Meera had been unable to hide the reproof in her eyes when Vinnie explained the arrangement.
‘You don’t approve?’ Vinnie asked.
‘No. I don’t. You are turning marriage into a farce.’ Meera was unable to keep the bitterness from her voice. ‘Marriage is sacred. It is not just being joint owners of a home and a business.’
‘So you would have given Giri a divorce if he had asked for it, just like that?’ Vinnie’s voice was dipped in steel.
‘Mine is a different situation…’ Meera tried to prevaricate. Would she have? What if Giri had come to her and said he wanted out? Would she have let him go?
‘Ah Meera, don’t kid yourself. I don’t. We like what marriage means. Even if you knew Giri hated it, felt trapped, you would still have wanted your marriage… I do. Kishore does too, I think. It is the circle of security that has us enchanted. Not the house or the money, the sex or kids. Not even companionship.’
Meera was quiet. She knew what it was to be cast out of that enchanted place. She knew what it was to be alone.
She looks at Kishore again and thinks, how is it that both Vinnie and I, despite being who we are, women of the world, are still in our hearts made of the same mettle as Kala Chithi? What had she said:
Kal analum kanavan, pull analum purushan
.
 
In the weeks after Giri left home, Meera had wondered what she would do if she were invited to a party. Accept or refuse. Then it rankled that she wasn’t invited, given the choice to make up her mind.
But here she is, holding herself erect. Saro is right, she thinks. Posture is all. You may cringe within, not knowing the degrees of civility to affect. You may not know any of the rules of your new station in life. But if your back is erect and your shoulders square, you could get away with much. Including a spider plant as a gift for the hostess.
Here in Vinnie’s home, Meera feels none of the awkwardness that planted itself in her at the few parties she has been to minus Giri. There are no pauses in the conversation. No one trying to skirt around the subject of Giri and then not knowing what to talk about. Pretty much all that could be spoken in that circle was pivoted around Giri and her as Giri’s wife. At Vinnie’s party, Giri is entombed in a past no one has any inkling of or gives a toss about.
Someone comes to sit next to Meera. An older man. ‘How do you know Vinnie?’ he asks, smiling at her. ‘A business associate?’
‘No, a friend,’ Meera says. ‘I am Meera,’ she adds, stretching her hand.
‘Raj.’ He takes her hand in his. He holds her palm for a long
moment. Longer than necessary, Meera thinks, gently sliding her fingers out of his grasp.
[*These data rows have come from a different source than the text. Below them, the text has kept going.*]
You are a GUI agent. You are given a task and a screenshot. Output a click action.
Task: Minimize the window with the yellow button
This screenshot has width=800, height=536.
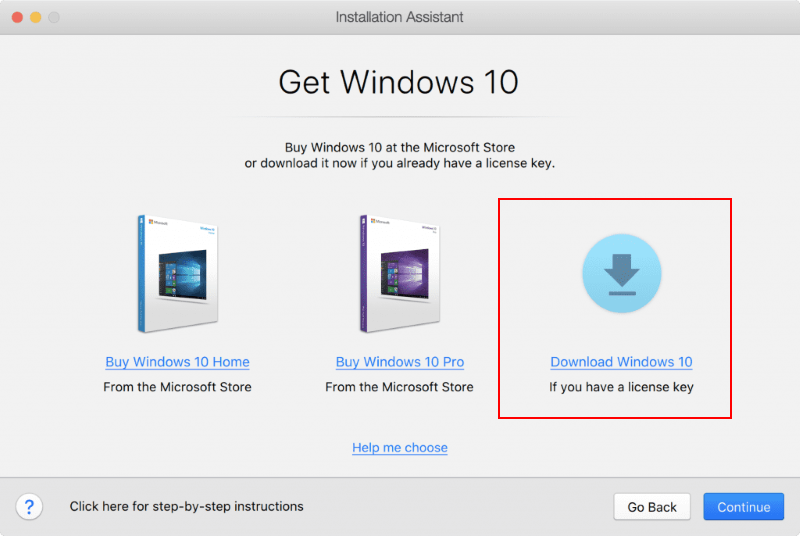[x=35, y=17]
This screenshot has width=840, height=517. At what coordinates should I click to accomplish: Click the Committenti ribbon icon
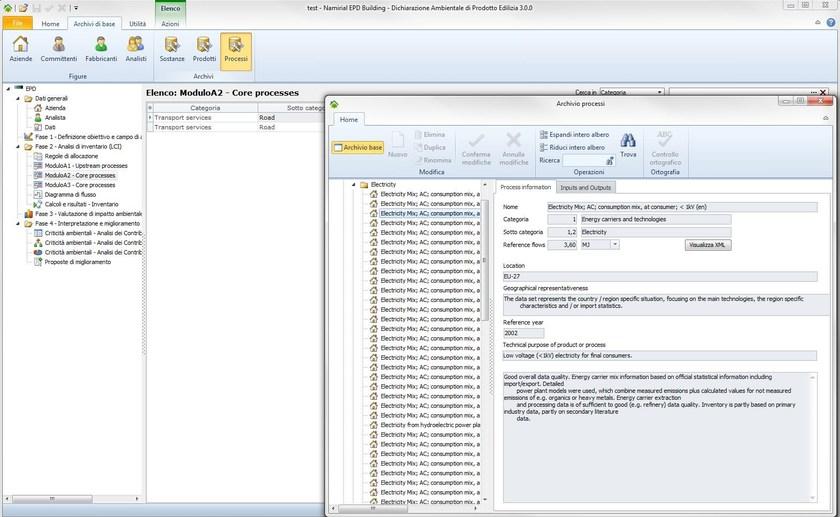[58, 49]
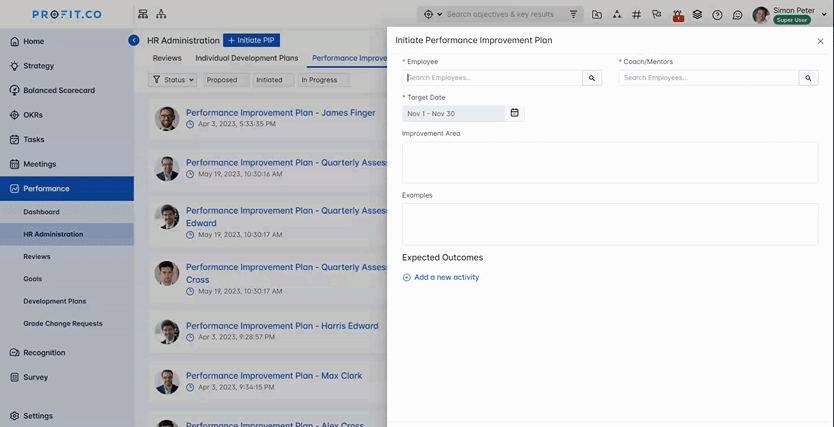Click the search icon for Coach/Mentors field
834x427 pixels.
808,78
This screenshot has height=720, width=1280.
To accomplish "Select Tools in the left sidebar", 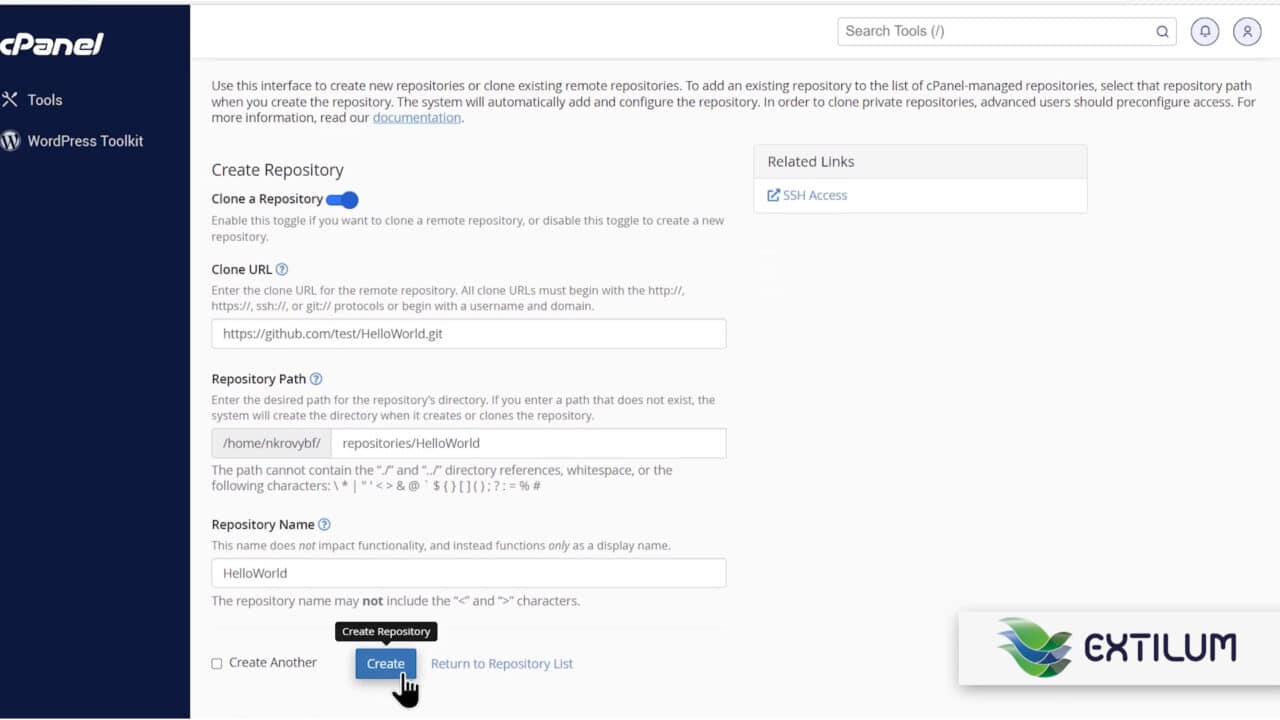I will pyautogui.click(x=45, y=99).
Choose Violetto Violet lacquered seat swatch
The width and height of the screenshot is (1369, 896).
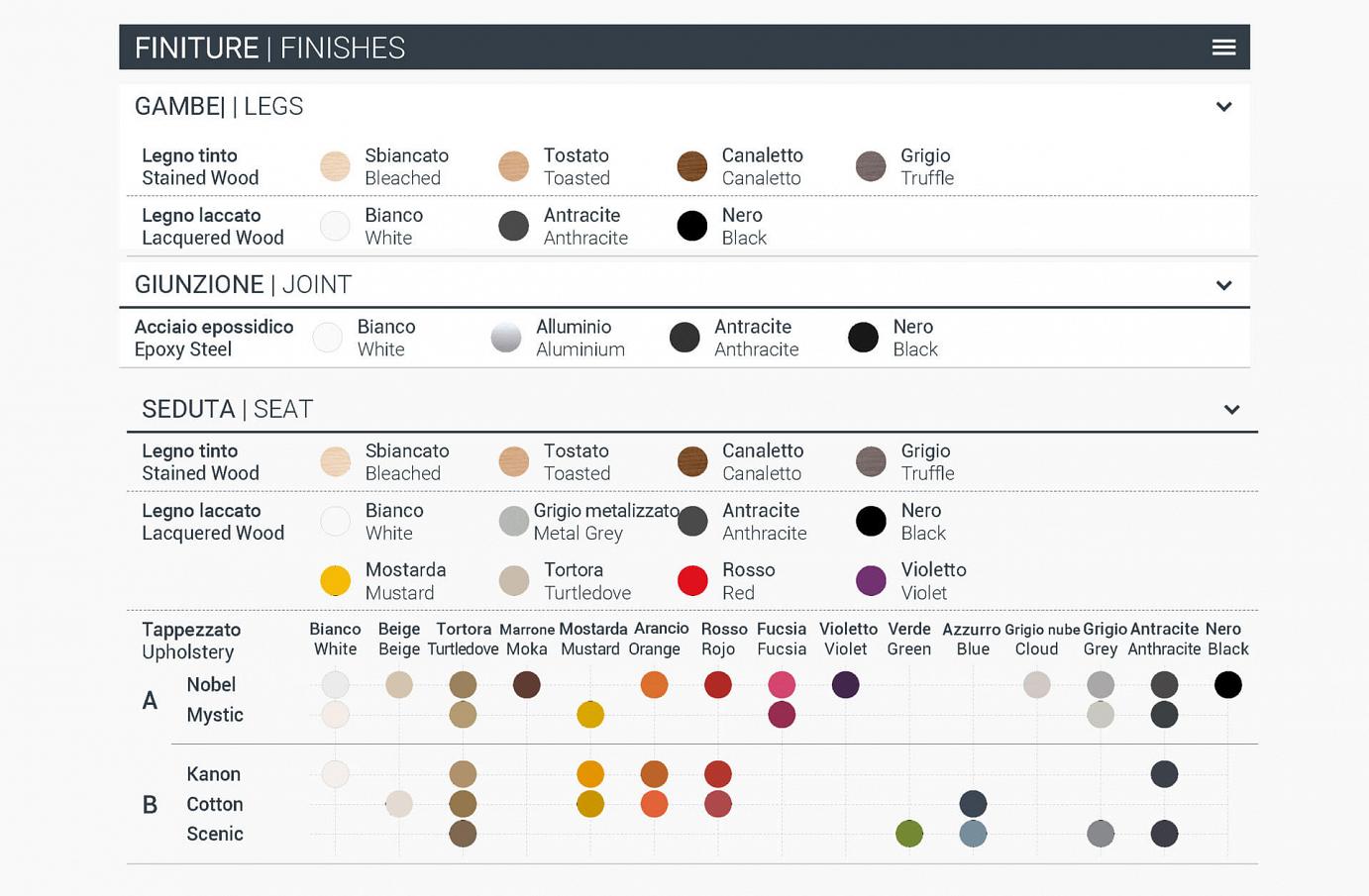point(871,580)
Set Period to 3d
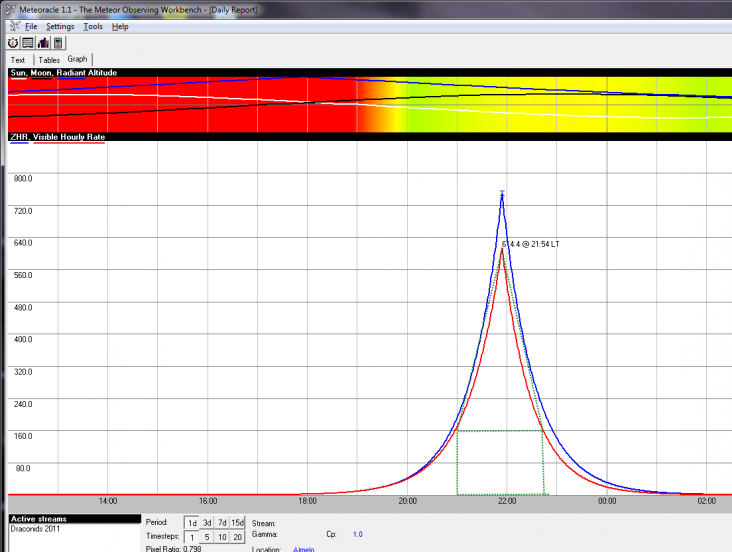This screenshot has width=732, height=552. pyautogui.click(x=207, y=523)
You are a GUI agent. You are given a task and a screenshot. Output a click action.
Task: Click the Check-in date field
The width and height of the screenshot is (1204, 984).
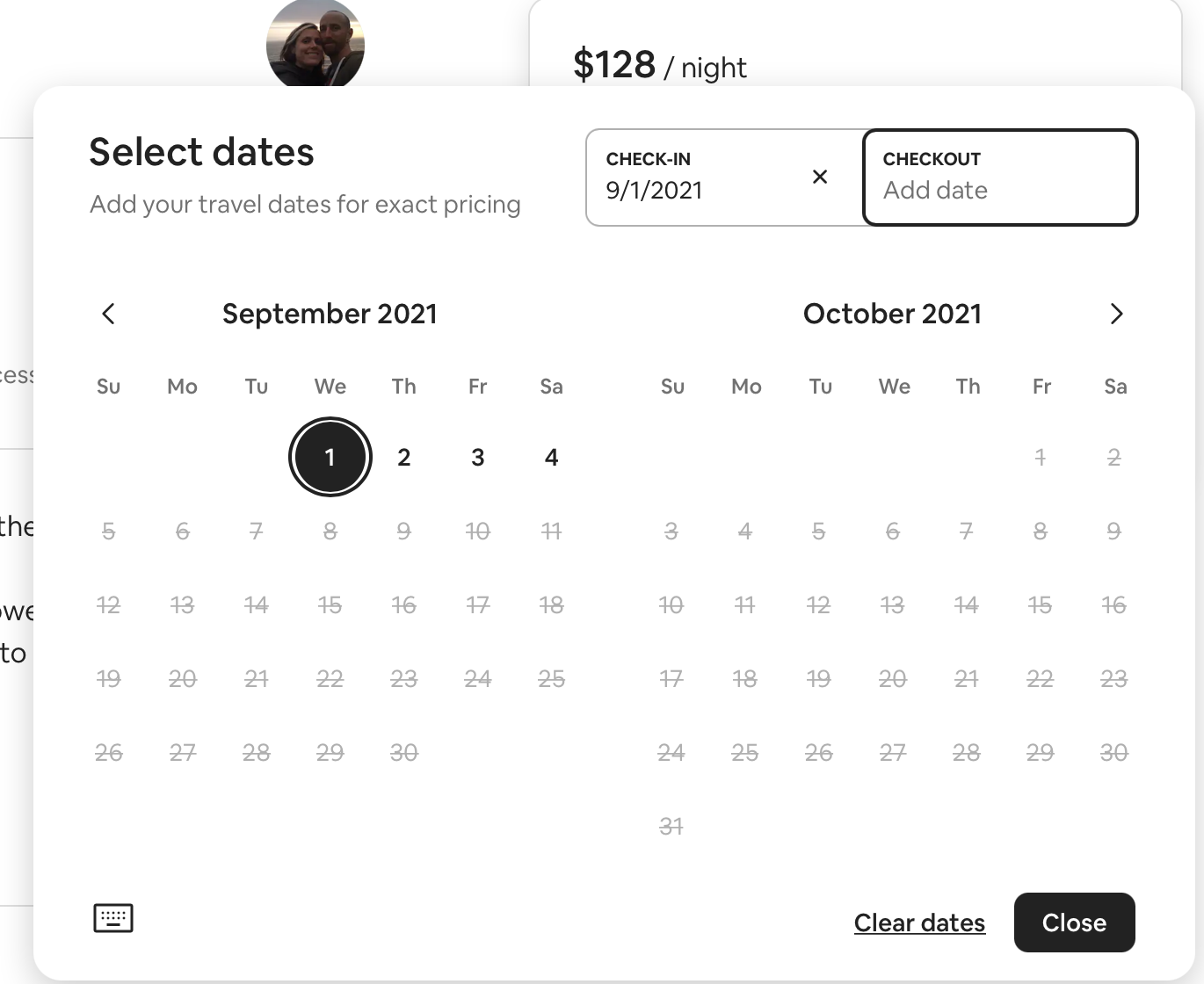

Vinnie had warned her about him. ‘Most of the men are decent chaps. Raj is a bit of a smoothie. If he hits on you, walk away. He won’t be offended. He should be used to it by now. It’s like he can’t help himself. The one I feel sorry for is his wife.’ Smooth to the point of shininess, Meera tells herself as he chats her up.
‘So, are you married, Meera? Is there a husband somewhere?’ he tosses at her.
‘Single,’ Meera says. Then, with frost in her voice, she clarifies, ‘Single. And not available.’
Meera sees a nondescript woman shooting anxious looks their way. She narrows her eyes and says, ‘Is that your wife? I think she’s looking for you.’
Now that she has dealt with the wolf, Meera is confident enough to gambol with the lambs.